On the further issue of whether Apotex’s proposed marketing of its generic leflunomide would infringe the Sanofi patent, the High Court granted Special Leave to Appeal, and overturned the finding of the Full Court that this constituted threatened infringement of the patent.

Reasons for this finding were given by Kiefel & Crennan JJ, with French CJ and Gageler J concurring.  In essence, the claim to the use of leflunomide for the treatment of psoriasis was found to be limited to the stated purpose.  As stated by Kiefel & Crennan JJ, at [302]-[304]:

It is difficult to understand how the supply of an unpatented product, the use of which by a supplier would not infringe a method patent, can give rise to indirect infringement of a method patent by a recipient of the unpatented product from the supplier.  The difficulty reflects the prior art and Sanofi's limited novelty in the hitherto unknown therapeutic use of the pharmaceutical substance, which is the claimed subject matter of the Patent.

Further and separately, as an item registered on the ARTG, Apo‑Leflunomide is a therapeutic good registered for its indicated uses, which specifically exclude use of the patented method identified in claim 1.  ….  Apotex's approved product information document does not instruct recipients to use the unpatented pharmaceutical substance, which it proposes to supply, in accordance with the patented method, and therefore the product information document does not engage s 117(2)(c) of the 1990 Act.

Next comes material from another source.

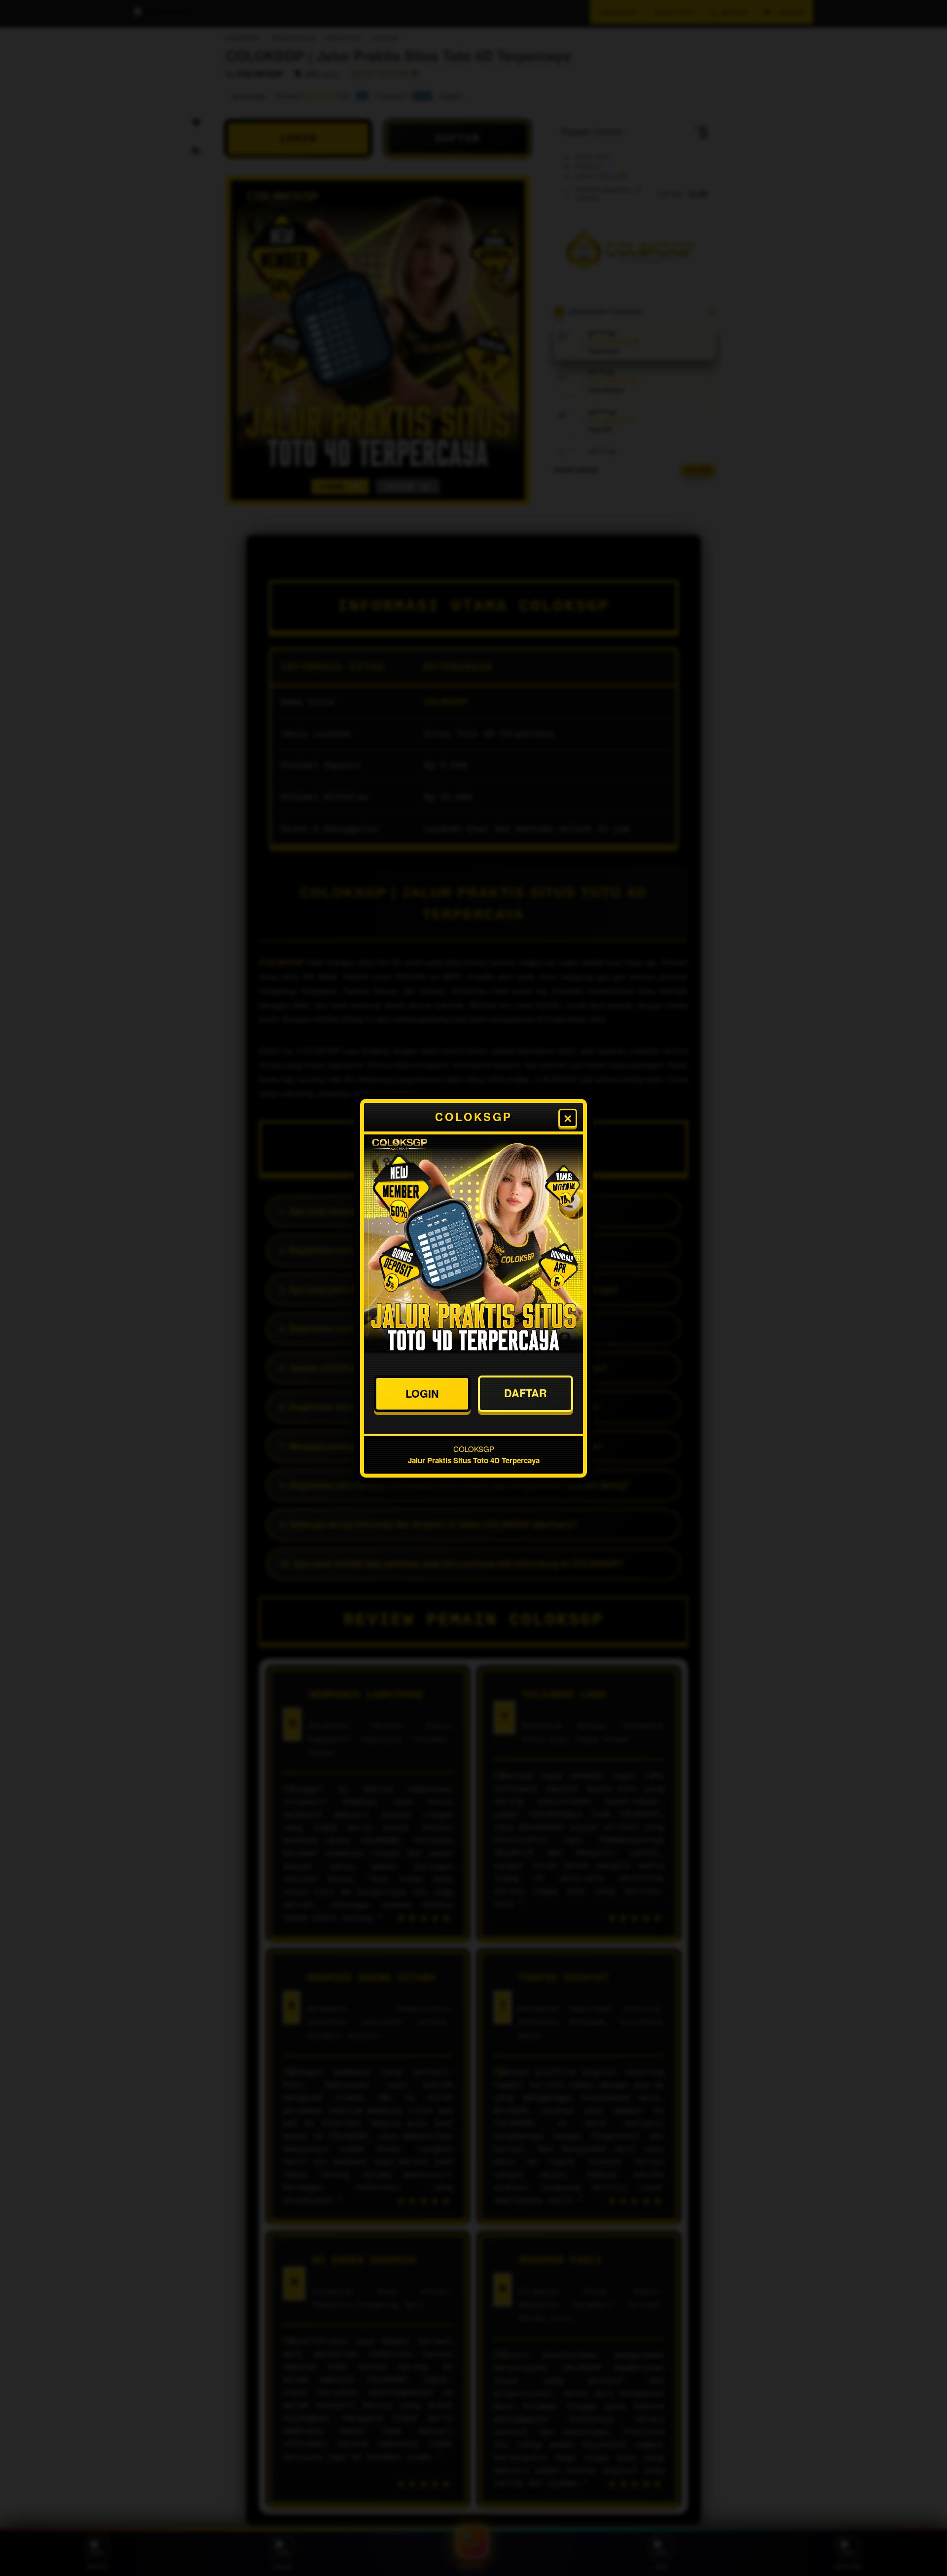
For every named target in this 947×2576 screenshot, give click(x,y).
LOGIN (422, 1393)
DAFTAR (525, 1392)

For the purposes of the application of s 117(2)(b), it was not shown, nor could it be inferred, that Apotex had reason to believe that the unpatented pharmaceutical substance, which it proposes to supply, would be used by recipients in accordance with the patented method, contrary to the indications in Apotex's approved product information document.

Conclusion

This decision of the High Court settles the Australian law relating to patents on methods of medical treatment in two respects.

First, it confirms that such methods are patent-eligible, at least insofar as they relate to methods of treatment by the administration of a therapeutic drug.  This includes the administration of drugs comprising previously known active ingredients, for the purpose of treating conditions for which the ingredients’ efficacy was not previously known.

Second, it confirms that claims limited by purpose, and in particular treatment claims limited by the objective purpose for which the treatment is administered, are relatively narrow in scope, and will not be infringed in the absence of fairly strong indications that the treatment will be applied for the claimed purpose.